▶ Input for this task

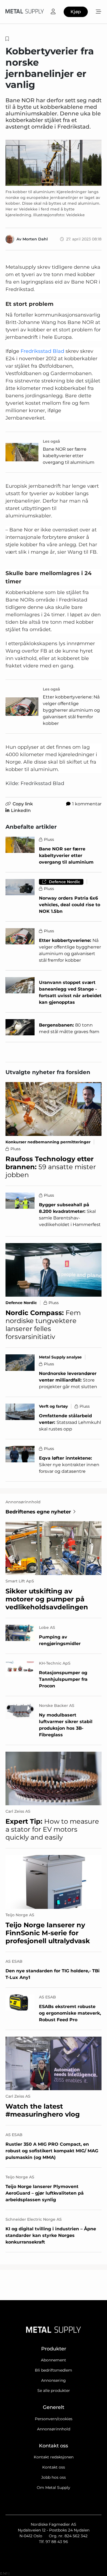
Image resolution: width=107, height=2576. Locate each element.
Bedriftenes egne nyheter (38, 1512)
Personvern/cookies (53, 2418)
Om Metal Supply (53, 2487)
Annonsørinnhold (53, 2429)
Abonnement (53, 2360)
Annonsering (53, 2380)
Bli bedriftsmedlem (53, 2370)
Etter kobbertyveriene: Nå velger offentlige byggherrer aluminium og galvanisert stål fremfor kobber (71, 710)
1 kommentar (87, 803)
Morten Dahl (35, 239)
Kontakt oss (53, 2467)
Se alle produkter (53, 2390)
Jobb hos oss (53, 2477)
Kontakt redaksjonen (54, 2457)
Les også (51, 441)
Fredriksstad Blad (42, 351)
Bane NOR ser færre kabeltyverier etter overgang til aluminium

▶ Try it
Reply with an exact copy of the lines running from the one containing "Etter kobbertyveriene: Nå" through the end of the entries above, both ends included.

▶ Written answer
Etter kobbertyveriene: Nå velger offentlige byggherrer aluminium og galvanisert stål fremfor kobber (71, 710)
1 kommentar (87, 803)
Morten Dahl (35, 239)
Kontakt oss (53, 2467)
Se alle produkter (53, 2390)
Jobb hos oss (53, 2477)
Kontakt redaksjonen (54, 2457)
Les også (51, 441)
Fredriksstad Blad (42, 351)
Bane NOR ser færre kabeltyverier etter overgang til aluminium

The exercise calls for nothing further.